» **PROBLEM TO WORK ON**:
Set the whole listing down again exactly as written.

» **RECORDS SHOWN**:
◇ ◇ ◇

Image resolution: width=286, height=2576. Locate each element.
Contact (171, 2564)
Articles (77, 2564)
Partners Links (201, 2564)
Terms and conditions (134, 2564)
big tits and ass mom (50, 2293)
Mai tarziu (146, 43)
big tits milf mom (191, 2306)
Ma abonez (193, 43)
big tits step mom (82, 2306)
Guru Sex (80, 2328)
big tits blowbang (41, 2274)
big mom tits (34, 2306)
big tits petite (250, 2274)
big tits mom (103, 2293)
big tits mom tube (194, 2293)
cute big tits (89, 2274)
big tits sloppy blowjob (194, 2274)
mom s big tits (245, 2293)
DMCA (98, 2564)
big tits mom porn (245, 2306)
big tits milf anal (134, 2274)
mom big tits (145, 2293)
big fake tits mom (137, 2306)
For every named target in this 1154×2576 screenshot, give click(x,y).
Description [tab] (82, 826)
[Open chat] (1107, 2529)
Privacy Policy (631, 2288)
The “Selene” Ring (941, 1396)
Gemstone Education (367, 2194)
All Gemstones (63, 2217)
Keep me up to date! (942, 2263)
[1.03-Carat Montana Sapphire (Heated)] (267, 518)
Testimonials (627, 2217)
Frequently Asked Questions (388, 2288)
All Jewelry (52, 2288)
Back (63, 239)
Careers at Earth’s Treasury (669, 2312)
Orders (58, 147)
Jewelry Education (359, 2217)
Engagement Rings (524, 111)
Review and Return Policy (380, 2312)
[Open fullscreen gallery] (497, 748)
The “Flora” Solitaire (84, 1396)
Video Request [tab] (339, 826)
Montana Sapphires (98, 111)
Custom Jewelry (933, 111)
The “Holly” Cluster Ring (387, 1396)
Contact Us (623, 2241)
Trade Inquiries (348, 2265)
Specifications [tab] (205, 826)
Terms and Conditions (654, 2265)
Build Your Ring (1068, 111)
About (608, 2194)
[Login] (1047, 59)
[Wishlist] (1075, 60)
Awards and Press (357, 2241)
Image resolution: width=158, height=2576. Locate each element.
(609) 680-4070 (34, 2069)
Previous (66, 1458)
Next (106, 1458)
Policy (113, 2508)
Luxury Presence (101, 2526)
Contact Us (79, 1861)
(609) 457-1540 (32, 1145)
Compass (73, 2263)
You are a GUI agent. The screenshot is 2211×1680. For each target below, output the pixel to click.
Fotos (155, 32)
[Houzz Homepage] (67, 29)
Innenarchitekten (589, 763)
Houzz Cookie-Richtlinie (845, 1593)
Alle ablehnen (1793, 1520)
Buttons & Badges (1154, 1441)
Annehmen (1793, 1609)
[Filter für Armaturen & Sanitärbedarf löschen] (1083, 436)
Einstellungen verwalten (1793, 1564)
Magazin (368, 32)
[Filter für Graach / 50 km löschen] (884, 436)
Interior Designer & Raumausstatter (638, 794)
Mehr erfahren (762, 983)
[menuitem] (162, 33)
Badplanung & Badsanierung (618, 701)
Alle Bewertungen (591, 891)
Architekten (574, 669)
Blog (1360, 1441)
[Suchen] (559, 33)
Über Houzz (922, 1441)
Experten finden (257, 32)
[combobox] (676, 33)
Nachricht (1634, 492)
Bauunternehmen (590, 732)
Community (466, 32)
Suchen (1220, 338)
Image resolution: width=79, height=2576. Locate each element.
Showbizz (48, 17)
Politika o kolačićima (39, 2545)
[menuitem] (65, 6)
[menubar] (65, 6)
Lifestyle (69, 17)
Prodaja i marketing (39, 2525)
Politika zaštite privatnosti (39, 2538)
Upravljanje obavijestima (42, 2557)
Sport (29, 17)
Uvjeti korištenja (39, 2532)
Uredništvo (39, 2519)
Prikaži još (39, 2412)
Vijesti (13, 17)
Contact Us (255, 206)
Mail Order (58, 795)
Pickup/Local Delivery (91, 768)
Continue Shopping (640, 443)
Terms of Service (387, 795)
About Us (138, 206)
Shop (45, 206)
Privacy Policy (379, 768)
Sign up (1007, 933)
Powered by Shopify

◇ ◇ ◇

» **ANSWER SPACE**:
Image resolution: width=286, height=2576. Locate each element.
Contact (171, 2564)
Articles (77, 2564)
Partners Links (201, 2564)
Terms and conditions (134, 2564)
big tits and ass mom (50, 2293)
Mai tarziu (146, 43)
big tits milf mom (191, 2306)
Ma abonez (193, 43)
big tits step mom (82, 2306)
Guru Sex (80, 2328)
big tits blowbang (41, 2274)
big mom tits (34, 2306)
big tits petite (250, 2274)
big tits mom (103, 2293)
big tits mom tube (194, 2293)
cute big tits (89, 2274)
big tits sloppy blowjob (194, 2274)
mom s big tits (245, 2293)
DMCA (98, 2564)
big tits mom porn (245, 2306)
big tits milf anal (134, 2274)
mom big tits (145, 2293)
big fake tits mom (137, 2306)
For every named target in this 1154×2576 screenshot, give click(x,y).
Description [tab] (82, 826)
[Open chat] (1107, 2529)
Privacy Policy (631, 2288)
The “Selene” Ring (941, 1396)
Gemstone Education (367, 2194)
All Gemstones (63, 2217)
Keep me up to date! (942, 2263)
[1.03-Carat Montana Sapphire (Heated)] (267, 518)
Testimonials (627, 2217)
Frequently Asked Questions (388, 2288)
All Jewelry (52, 2288)
Back (63, 239)
Careers at Earth’s Treasury (669, 2312)
Orders (58, 147)
Jewelry Education (359, 2217)
Engagement Rings (524, 111)
Review and Return Policy (380, 2312)
[Open fullscreen gallery] (497, 748)
The “Flora” Solitaire (84, 1396)
Video Request [tab] (339, 826)
Montana Sapphires (98, 111)
Custom Jewelry (933, 111)
The “Holly” Cluster Ring (387, 1396)
Contact Us (623, 2241)
Trade Inquiries (348, 2265)
Specifications [tab] (205, 826)
Terms and Conditions (654, 2265)
Build Your Ring (1068, 111)
About (608, 2194)
[Login] (1047, 59)
[Wishlist] (1075, 60)
Awards and Press (357, 2241)
Image resolution: width=158, height=2576. Locate each element.
(609) 680-4070 (34, 2069)
Previous (66, 1458)
Next (106, 1458)
Policy (113, 2508)
Luxury Presence (101, 2526)
Contact Us (79, 1861)
(609) 457-1540 (32, 1145)
Compass (73, 2263)
You are a GUI agent. The screenshot is 2211×1680. For each target below, output the pixel to click.
Fotos (155, 32)
[Houzz Homepage] (67, 29)
Innenarchitekten (589, 763)
Houzz Cookie-Richtlinie (845, 1593)
Alle ablehnen (1793, 1520)
Buttons & Badges (1154, 1441)
Annehmen (1793, 1609)
[Filter für Armaturen & Sanitärbedarf löschen] (1083, 436)
Einstellungen verwalten (1793, 1564)
Magazin (368, 32)
[Filter für Graach / 50 km löschen] (884, 436)
Interior Designer & Raumausstatter (638, 794)
Mehr erfahren (762, 983)
[menuitem] (162, 33)
Badplanung & Badsanierung (618, 701)
Alle Bewertungen (591, 891)
Architekten (574, 669)
Blog (1360, 1441)
[Suchen] (559, 33)
Über Houzz (922, 1441)
Experten finden (257, 32)
[combobox] (676, 33)
Nachricht (1634, 492)
Bauunternehmen (590, 732)
Community (466, 32)
Suchen (1220, 338)
Image resolution: width=79, height=2576. Locate each element.
Showbizz (48, 17)
Politika o kolačićima (39, 2545)
[menuitem] (65, 6)
[menubar] (65, 6)
Lifestyle (69, 17)
Prodaja i marketing (39, 2525)
Politika zaštite privatnosti (39, 2538)
Upravljanje obavijestima (42, 2557)
Sport (29, 17)
Uvjeti korištenja (39, 2532)
Uredništvo (39, 2519)
Prikaži još (39, 2412)
Vijesti (13, 17)
Contact Us (255, 206)
Mail Order (58, 795)
Pickup/Local Delivery (91, 768)
Continue Shopping (640, 443)
Terms of Service (387, 795)
About Us (138, 206)
Shop (45, 206)
Privacy Policy (379, 768)
Sign up (1007, 933)
Powered by Shopify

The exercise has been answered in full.